JudikaturVfGH

G37/12 ua – Verfassungsgerichtshof (VfGH) Rechtssatz

Rechtssatz
20. September 2012

Abweisung der Anträge des UVS Vorarlberg auf Aufhebung von Wortfolgen in §79 Abs1 und Abs2 AbfallwirtschaftsG 2002 (im Folgenden: AWG 2002) idF BGBl I 43/2007 betr Mindeststrafen von 3 630 € bzw 1 800 € für gewerbsmäßig im Bereich der Abfallwirtschaft Tätige.

Obwohl das Erkenntnis VfSlg 17719/2005 die Mindeststrafe von € 3.630,- unter dem Aspekt des Umgangs mit gefährlichen Abfällen (§79 Abs1 Z7 AWG 2002) behandelte, lassen sich die wesentlichen Aussagen des VfGH auf die angefochtenen Bestimmungen in §79 Abs1 AWG 2002 (unter dem Aspekt der Z9 und Z17 leg cit) und in §79 Abs2 AWG 2002 (unter dem Aspekt der Z11 leg cit) übertragen. Das differenzierte System von Strafdrohungen wurde im AWG 2002 auch in der Novelle BGBl I 43/2007 nicht geändert.

Der Gesetzgeber hat durch die Bestimmungen des §79 AWG 2002 ein differenziertes System von Strafdrohungen geschaffen, um Verstößen gegen das Abfallwirtschaftsgesetz 2002 angesichts ihrer potentiellen Auswirkungen auf die öffentlichen Interessen der Gesundheit von Menschen und der Umwelt - unter Beachtung des vom Täter aus dem Verstoß gezogenen wirtschaftlichen Vorteils - effektiv entgegenzuwirken (vgl VfSlg 17719/2005).

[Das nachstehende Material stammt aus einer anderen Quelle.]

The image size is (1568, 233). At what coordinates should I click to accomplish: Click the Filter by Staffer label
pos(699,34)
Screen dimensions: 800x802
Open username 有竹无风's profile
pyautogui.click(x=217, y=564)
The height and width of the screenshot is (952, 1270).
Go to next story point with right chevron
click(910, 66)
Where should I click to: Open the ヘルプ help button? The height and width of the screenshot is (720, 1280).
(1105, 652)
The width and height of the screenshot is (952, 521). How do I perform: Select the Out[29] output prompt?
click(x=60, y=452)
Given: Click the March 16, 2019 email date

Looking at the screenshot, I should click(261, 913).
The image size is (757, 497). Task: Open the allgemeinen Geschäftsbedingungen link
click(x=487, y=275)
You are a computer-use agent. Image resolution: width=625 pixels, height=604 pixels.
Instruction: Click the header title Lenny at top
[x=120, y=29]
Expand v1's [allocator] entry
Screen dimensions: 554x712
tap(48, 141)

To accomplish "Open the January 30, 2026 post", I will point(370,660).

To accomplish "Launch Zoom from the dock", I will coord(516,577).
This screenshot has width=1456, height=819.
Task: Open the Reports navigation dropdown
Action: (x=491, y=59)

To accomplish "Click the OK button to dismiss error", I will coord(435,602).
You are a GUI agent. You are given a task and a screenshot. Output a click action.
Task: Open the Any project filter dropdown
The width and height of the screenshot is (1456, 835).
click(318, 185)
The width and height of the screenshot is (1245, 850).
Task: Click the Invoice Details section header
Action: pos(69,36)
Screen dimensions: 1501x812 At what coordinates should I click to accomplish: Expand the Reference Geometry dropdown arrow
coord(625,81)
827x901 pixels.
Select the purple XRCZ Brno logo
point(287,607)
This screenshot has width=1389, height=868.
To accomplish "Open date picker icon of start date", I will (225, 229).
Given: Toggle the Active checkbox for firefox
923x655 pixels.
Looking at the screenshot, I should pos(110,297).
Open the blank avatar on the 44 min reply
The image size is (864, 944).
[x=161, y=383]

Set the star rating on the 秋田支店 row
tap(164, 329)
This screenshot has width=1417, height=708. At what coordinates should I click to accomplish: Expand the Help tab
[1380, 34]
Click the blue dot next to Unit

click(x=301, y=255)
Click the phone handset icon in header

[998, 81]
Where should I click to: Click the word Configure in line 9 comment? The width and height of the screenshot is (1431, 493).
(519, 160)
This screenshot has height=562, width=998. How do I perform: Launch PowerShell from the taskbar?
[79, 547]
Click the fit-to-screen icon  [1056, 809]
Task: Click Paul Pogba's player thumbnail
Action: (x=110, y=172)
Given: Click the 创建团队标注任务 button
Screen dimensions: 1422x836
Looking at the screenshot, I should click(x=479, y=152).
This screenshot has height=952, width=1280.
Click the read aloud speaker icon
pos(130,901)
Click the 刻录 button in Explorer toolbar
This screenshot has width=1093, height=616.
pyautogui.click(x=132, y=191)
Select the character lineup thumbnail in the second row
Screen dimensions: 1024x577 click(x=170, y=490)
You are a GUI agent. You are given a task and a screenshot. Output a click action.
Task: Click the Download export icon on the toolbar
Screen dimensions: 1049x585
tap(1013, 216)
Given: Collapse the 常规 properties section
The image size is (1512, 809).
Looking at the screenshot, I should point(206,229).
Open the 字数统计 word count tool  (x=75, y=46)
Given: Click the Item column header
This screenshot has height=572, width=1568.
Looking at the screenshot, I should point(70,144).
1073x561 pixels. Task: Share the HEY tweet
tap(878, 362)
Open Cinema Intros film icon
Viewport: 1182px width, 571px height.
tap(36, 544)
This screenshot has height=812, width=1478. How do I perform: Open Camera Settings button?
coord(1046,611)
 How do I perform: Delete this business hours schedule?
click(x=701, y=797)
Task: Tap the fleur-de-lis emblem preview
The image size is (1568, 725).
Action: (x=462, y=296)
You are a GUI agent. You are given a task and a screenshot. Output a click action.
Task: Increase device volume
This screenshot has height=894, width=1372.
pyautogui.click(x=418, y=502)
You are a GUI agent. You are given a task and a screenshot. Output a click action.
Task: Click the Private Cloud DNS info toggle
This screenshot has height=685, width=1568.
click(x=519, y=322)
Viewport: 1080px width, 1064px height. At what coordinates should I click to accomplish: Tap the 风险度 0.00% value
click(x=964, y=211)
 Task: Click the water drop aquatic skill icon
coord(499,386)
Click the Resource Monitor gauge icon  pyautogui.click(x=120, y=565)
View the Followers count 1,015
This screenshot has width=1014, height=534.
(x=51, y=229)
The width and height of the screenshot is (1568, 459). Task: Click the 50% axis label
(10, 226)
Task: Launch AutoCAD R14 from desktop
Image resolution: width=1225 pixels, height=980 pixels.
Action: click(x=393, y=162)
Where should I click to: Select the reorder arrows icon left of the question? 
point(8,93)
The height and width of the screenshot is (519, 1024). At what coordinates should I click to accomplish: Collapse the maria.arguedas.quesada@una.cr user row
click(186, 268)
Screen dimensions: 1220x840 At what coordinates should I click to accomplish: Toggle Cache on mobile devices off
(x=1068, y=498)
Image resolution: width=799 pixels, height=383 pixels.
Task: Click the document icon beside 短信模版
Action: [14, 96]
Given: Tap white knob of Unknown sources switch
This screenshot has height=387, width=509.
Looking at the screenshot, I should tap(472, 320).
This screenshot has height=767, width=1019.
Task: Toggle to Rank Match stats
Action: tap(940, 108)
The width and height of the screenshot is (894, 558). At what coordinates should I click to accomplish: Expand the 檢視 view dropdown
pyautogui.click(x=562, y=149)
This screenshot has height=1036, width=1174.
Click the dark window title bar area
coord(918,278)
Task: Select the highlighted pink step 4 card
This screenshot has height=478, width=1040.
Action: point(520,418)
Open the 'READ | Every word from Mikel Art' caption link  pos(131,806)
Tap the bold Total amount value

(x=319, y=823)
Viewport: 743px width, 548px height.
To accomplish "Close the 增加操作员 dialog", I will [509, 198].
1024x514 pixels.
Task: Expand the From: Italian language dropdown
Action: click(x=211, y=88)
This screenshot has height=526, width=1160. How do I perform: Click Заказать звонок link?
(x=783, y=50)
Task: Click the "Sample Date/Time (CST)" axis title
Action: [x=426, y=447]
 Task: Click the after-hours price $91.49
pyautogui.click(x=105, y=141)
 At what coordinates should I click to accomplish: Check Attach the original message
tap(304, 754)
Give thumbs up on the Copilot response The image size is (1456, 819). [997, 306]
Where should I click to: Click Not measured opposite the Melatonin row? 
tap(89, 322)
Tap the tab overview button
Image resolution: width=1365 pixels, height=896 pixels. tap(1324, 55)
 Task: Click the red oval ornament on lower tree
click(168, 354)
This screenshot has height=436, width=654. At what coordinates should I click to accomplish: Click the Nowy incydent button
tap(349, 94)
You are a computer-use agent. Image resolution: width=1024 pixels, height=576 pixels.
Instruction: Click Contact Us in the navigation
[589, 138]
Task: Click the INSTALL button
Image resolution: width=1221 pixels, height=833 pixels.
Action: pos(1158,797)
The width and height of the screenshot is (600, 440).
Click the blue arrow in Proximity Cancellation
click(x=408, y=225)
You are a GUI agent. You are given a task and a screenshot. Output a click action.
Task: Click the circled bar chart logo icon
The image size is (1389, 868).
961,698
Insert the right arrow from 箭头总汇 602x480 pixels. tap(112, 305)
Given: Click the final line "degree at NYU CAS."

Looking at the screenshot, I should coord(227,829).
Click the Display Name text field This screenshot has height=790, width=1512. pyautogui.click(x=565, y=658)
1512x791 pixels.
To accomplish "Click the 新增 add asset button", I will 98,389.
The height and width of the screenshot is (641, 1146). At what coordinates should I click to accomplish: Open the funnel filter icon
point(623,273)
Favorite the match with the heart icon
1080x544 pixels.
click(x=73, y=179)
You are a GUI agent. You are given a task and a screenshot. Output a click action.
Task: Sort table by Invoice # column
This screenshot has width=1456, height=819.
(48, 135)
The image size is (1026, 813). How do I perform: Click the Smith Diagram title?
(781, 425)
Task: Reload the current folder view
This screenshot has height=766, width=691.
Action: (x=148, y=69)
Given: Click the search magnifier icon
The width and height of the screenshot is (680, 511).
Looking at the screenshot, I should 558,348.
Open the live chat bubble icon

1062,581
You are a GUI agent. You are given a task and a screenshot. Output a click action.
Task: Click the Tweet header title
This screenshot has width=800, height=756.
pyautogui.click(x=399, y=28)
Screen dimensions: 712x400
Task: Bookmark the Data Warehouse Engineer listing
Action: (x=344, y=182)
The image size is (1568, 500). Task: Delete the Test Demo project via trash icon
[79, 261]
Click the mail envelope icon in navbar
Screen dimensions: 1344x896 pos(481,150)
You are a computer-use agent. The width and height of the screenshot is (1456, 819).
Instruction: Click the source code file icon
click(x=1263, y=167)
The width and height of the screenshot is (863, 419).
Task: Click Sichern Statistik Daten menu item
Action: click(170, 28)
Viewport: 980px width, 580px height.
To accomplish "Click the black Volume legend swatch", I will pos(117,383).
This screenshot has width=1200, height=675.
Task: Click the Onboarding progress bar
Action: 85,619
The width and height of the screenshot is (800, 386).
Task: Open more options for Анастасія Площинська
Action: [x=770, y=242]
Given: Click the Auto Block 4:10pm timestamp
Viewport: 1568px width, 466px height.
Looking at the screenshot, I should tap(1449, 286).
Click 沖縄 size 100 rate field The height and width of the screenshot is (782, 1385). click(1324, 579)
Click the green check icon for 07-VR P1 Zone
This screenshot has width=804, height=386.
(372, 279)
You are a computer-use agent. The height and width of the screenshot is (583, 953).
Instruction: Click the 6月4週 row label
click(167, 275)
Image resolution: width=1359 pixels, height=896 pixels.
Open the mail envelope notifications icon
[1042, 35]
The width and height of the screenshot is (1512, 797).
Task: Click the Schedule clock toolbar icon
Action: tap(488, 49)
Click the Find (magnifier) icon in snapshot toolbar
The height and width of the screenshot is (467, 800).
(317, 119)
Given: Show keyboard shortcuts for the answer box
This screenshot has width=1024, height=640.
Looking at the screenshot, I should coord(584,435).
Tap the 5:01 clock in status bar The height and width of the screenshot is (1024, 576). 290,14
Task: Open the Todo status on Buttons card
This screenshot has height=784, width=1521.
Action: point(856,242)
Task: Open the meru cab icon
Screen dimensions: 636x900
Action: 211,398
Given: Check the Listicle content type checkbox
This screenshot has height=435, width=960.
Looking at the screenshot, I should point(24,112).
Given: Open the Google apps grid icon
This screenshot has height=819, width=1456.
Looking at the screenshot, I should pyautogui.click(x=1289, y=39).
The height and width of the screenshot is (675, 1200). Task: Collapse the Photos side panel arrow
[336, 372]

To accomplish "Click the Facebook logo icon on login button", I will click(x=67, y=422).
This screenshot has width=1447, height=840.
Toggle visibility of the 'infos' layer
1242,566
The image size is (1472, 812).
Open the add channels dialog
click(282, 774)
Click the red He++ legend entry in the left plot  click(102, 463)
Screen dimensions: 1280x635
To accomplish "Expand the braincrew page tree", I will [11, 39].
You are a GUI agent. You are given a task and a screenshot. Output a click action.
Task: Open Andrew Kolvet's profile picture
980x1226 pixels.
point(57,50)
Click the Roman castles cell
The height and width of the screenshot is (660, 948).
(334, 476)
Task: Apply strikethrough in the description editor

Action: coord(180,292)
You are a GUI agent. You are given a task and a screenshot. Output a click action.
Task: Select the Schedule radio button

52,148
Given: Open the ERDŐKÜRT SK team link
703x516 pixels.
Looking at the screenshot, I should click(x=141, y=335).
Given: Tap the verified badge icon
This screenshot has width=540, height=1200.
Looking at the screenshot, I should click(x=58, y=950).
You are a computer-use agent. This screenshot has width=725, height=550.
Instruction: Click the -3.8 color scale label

Die wesentliche Änderung einer ortsfesten Behandlungsanlage bedarf gemäß §37 Abs1 AWG 2002 der behördlichen Genehmigung. Eine wesentliche Änderung ist nach §2 Abs8 Z3 leg cit die "Änderung einer Behandlungsanlage, die erhebliche nachteilige Auswirkungen auf den Menschen oder die Umwelt haben kann". Der VfGH hat keine Bedenken dagegen, dass die Genehmigungspflicht einer Behandlungsanlage (und damit auch der daran knüpfende Verwaltungsstraftatbestand) an die - bloße - Möglichkeit von erheblichen nachteiligen Auswirkungen auf den Menschen oder die Umwelt gebunden wird. Der Gesetzgeber stellt bei der Genehmigungspflicht in zulässiger Weise in einer typologischen Betrachtung darauf ab, ob Behandlungsanlagen dieser Art erhebliche nachteilige Auswirkungen auf die Schutzgüter haben können. Sind solche nachteiligen Auswirkungen möglich, ist (erst) im Rahmen des Genehmigungsverfahrens für die konkrete Behandlungsanlage zu entscheiden, ob diese tatsächlich erhebliche nachteilige Auswirkungen auf die Schutzgüter hat und wie diese Auswirkungen gegebenenfalls vermieden oder minimiert werden können. Vor diesem Hintergrund ist weder der Umstand, dass der Gesetzgeber den Straftatbestand des §79 Abs1 Z9 AWG 2002 an die Genehmigungspflicht des §37 Abs1 leg cit knüpft, noch die gewählte Mindeststrafhöhe als unsachlich zu erkennen.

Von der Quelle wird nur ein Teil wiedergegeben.